ON the face of it, this is the sensible option.
Petrol rather than diesel to avoid controversy and likely increases in taxation, and a practical family shape to absorb all the family clutter.
But get behind the neat leather stitched wheel of the Audi Q5 2.0 quattro TFSI and floor the accelerator and it feels spirited and sporty rather than sensible.
With a 60mph dash covered in a mere six seconds or so, the five door high-riding SUV is capable of leaving behind many hot hatches and quite a few roadsters.
Sure, there are faster models in the Q5 line-up - witness the 3.0-litre turbo diesel and the blatantly performance-orientated SQ5 with its 347bhp petrol engine...almost 100 horsepower more than the 2.0 TFSI
But for its price - Â£40,965 - the inoffensively styled TFSI offers buckets of power accompanied by modest fuel costs.
The unbroadcast mantra of the Audi is efficiency and refinement.

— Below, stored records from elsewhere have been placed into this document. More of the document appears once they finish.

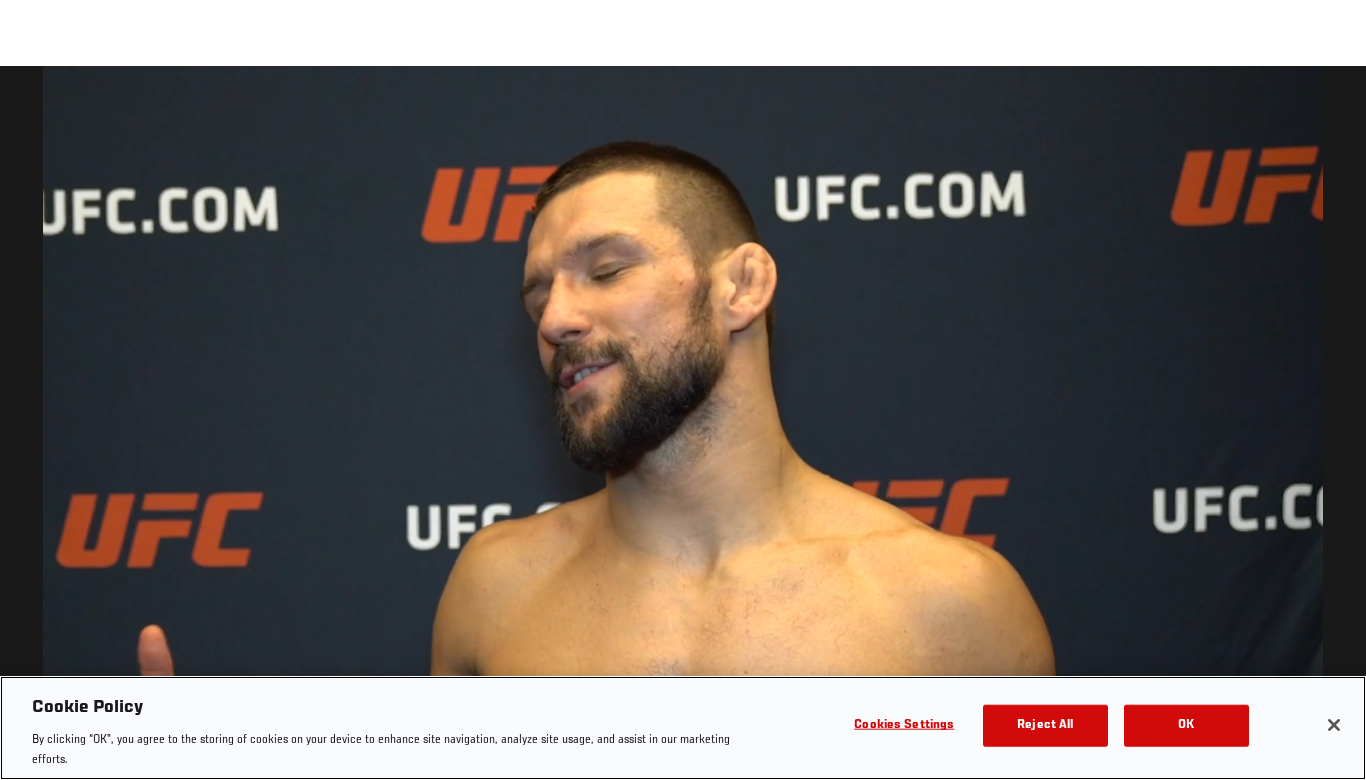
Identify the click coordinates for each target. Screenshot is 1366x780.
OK (1186, 725)
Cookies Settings (904, 725)
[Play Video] (683, 426)
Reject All (1045, 725)
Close (1328, 106)
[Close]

With little wind noise and one of the quietest four-cylinder engines on the market, it emits barely a murmur at cruising speeds. Even under full acceleration noise levels are lower than most prestige saloons, let alone SUVs.
Neither of its two diesel sisters can compete with the TFSI's silent progress.

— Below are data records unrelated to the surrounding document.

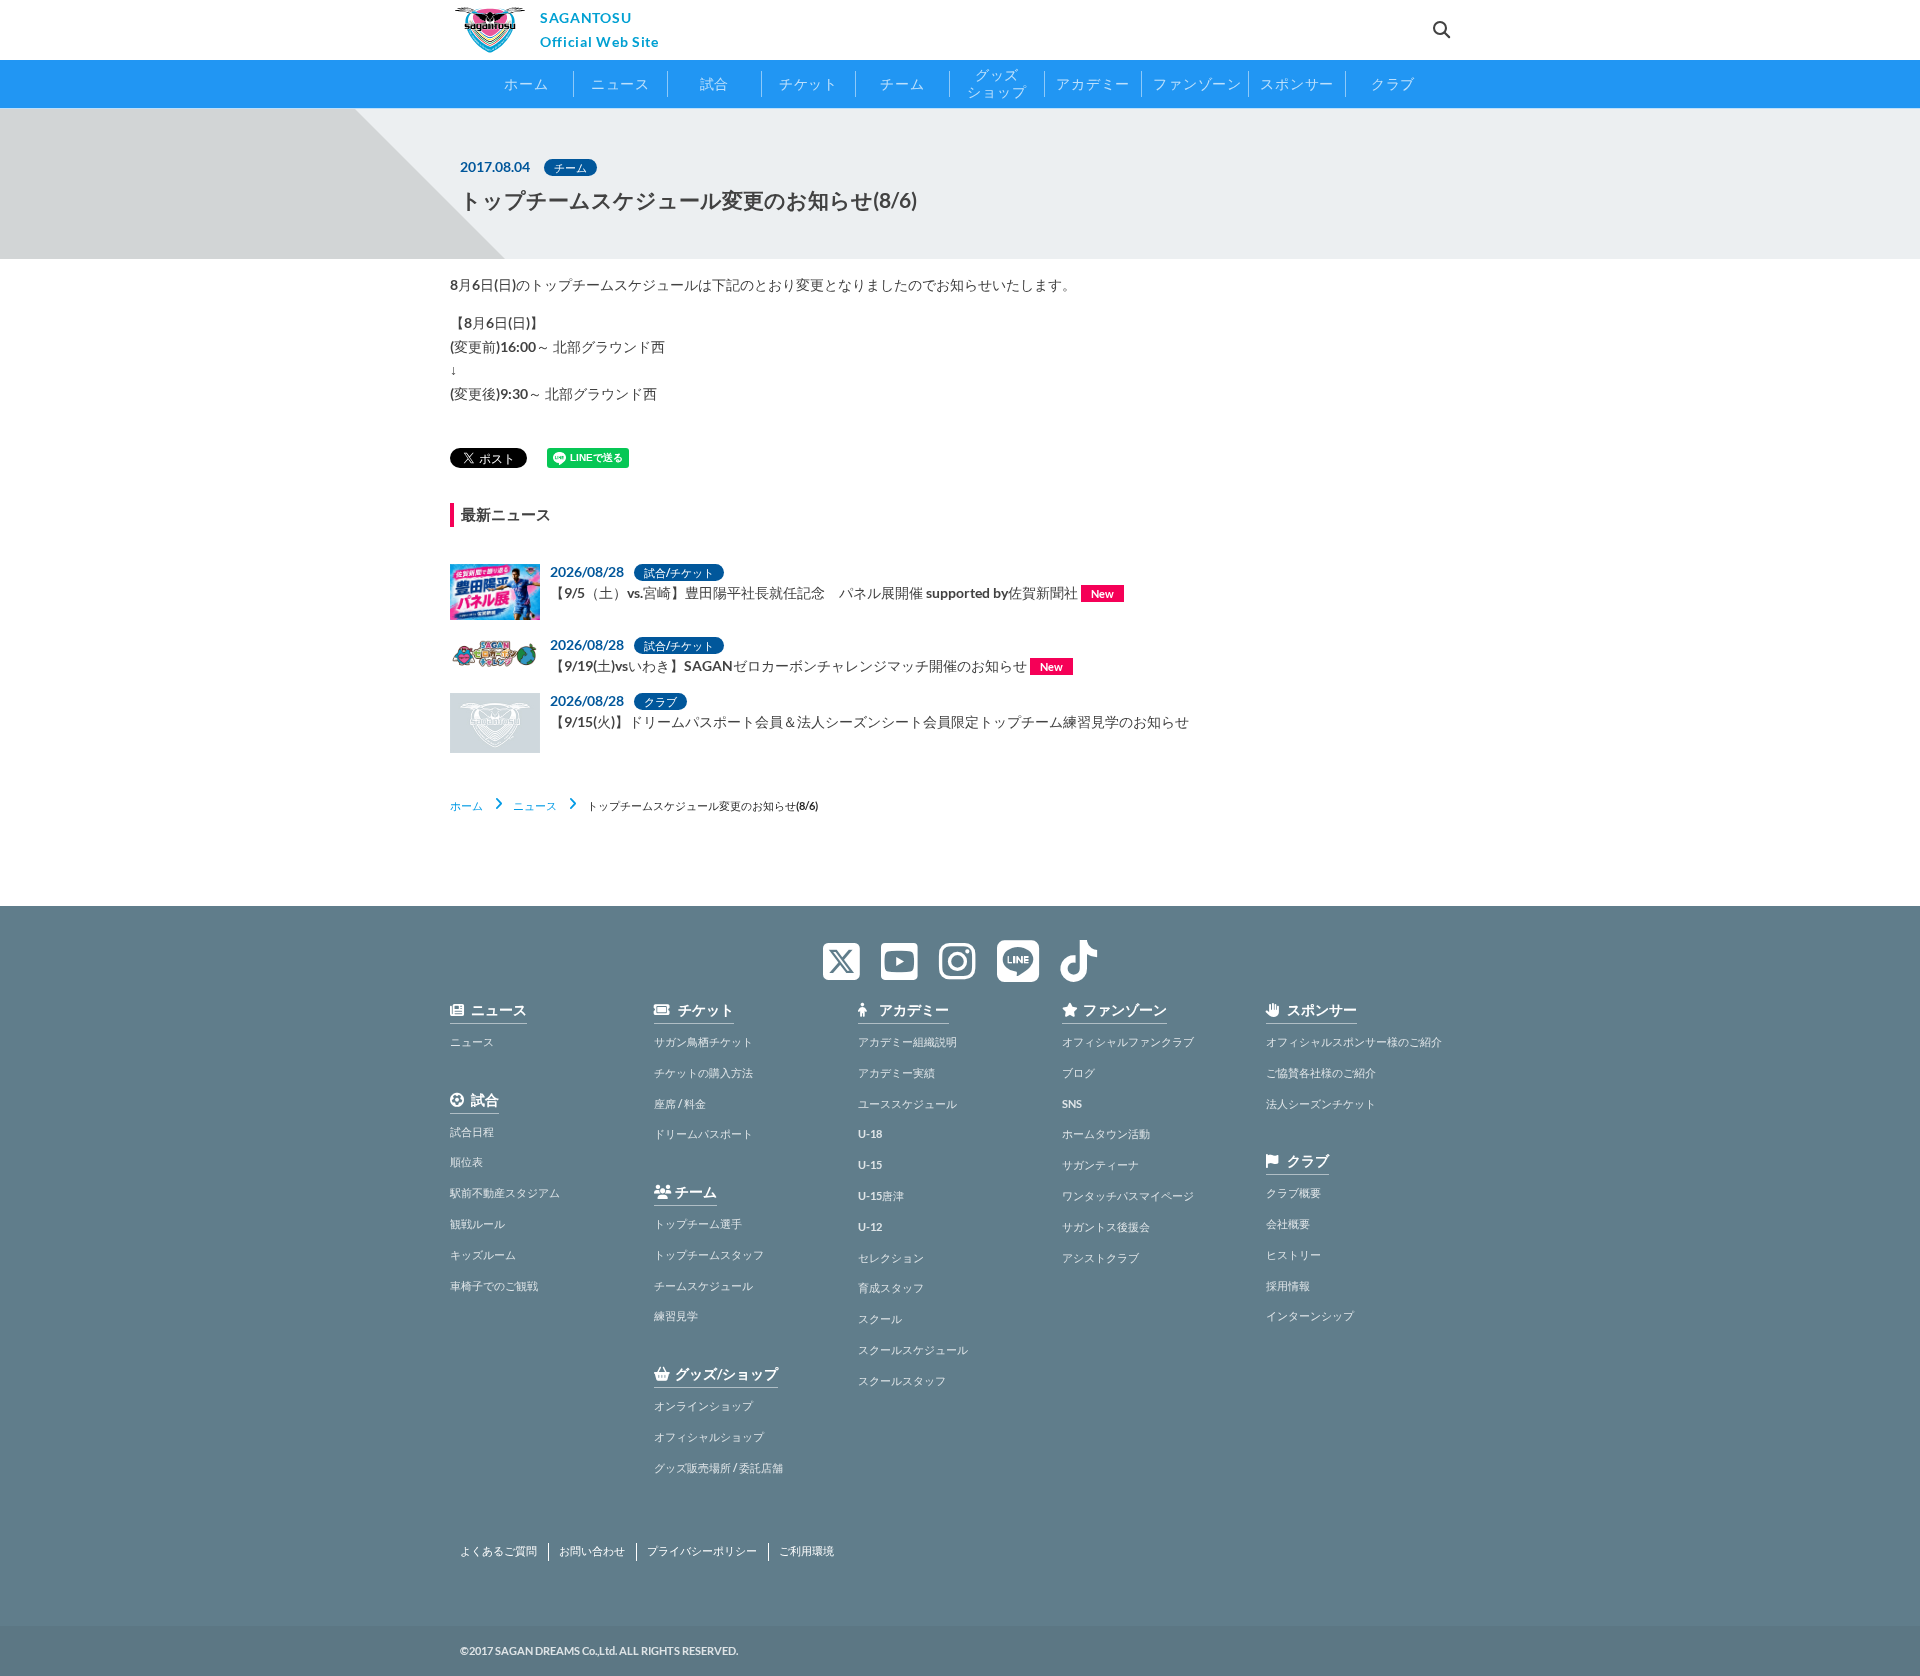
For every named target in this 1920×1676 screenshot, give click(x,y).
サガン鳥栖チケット (703, 1041)
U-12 (870, 1226)
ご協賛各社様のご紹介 (1321, 1072)
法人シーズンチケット (1321, 1103)
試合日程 (472, 1131)
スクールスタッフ (902, 1380)
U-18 (870, 1133)
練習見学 (676, 1315)
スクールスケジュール (913, 1349)
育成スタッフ (891, 1287)
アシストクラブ (1100, 1257)
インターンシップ (1310, 1315)
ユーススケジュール (907, 1103)
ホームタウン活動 (1106, 1133)
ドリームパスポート (703, 1133)
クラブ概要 (1293, 1192)
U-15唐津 (881, 1195)
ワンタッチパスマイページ (1128, 1195)
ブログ (1078, 1072)
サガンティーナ (1100, 1164)
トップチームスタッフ (709, 1254)
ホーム (466, 805)
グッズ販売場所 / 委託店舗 (718, 1467)
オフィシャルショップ (709, 1436)
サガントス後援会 (1106, 1226)
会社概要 (1288, 1223)
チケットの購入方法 (703, 1072)
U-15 (870, 1164)
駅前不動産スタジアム (505, 1192)
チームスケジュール (703, 1285)
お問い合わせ (592, 1551)
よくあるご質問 (498, 1551)
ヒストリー (1293, 1254)
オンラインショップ (703, 1405)
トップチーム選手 (698, 1223)
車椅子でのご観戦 (494, 1285)
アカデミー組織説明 (907, 1041)
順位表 (466, 1161)
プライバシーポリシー (702, 1551)
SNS (1072, 1103)
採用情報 (1288, 1285)
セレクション (891, 1257)
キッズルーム (483, 1254)
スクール (880, 1318)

Coupled to a seven-speed S tronic automatic gearbox, which self-changes smoothly and almost imperceptibly, progress is rapid and relaxed.
Quattro four wheel drive is standard on this model and allows all the power to be put down on the Tarmac without sign of unseemly tyre-scrabbling.
Obviously it really comes into its own on slippery or greasy road surfaces but in normal day-to-day driving owners benefit from the all-paw adhesion both during enthusiastic cornering and getting away sharply from traffic lights.
While torque is less impressive than a diesel, there's remains ample pulling power for most towing requirements.
Cabin design is an Audi strength and the Q5 is beautifully appointed with tactile, heavy-duty plastic mouldings, attractive detailing and easy-to-read dials.
The switchgear and the materials used for the facia and about the cabin are of the highest quality giving the owner a genuine feel-good experience.
The car I drove came with the optional Audi ‘virtual cockpit' which allows you to customise the screen directly in front of the driver, making following the sat nav much easier. There's also a central touchscreen from which many of the functions are operated via a small wheel near the gear selector.
Rear legroom isn't best in class but there's stacks of luggage space - 550 litres to be precise, and 1,550 litres when the rear seats are folded.
The previous Q5 attracted criticism for its joggly ride, but the current version which is noticeably lighter and more taut is far more composed and less affected by poor surfaces. It grips well through bends with little body roll and happily absorbs most bumps and road imperfections.
This aspect could be still better if shod with higher profile rubber and slightly smaller wheels.
While the two-litre diesel is undoubtedly more frugal, the TFSI still manages to notch up around 33mpg with a best in my hands of 39mpg during a gentle cross country run.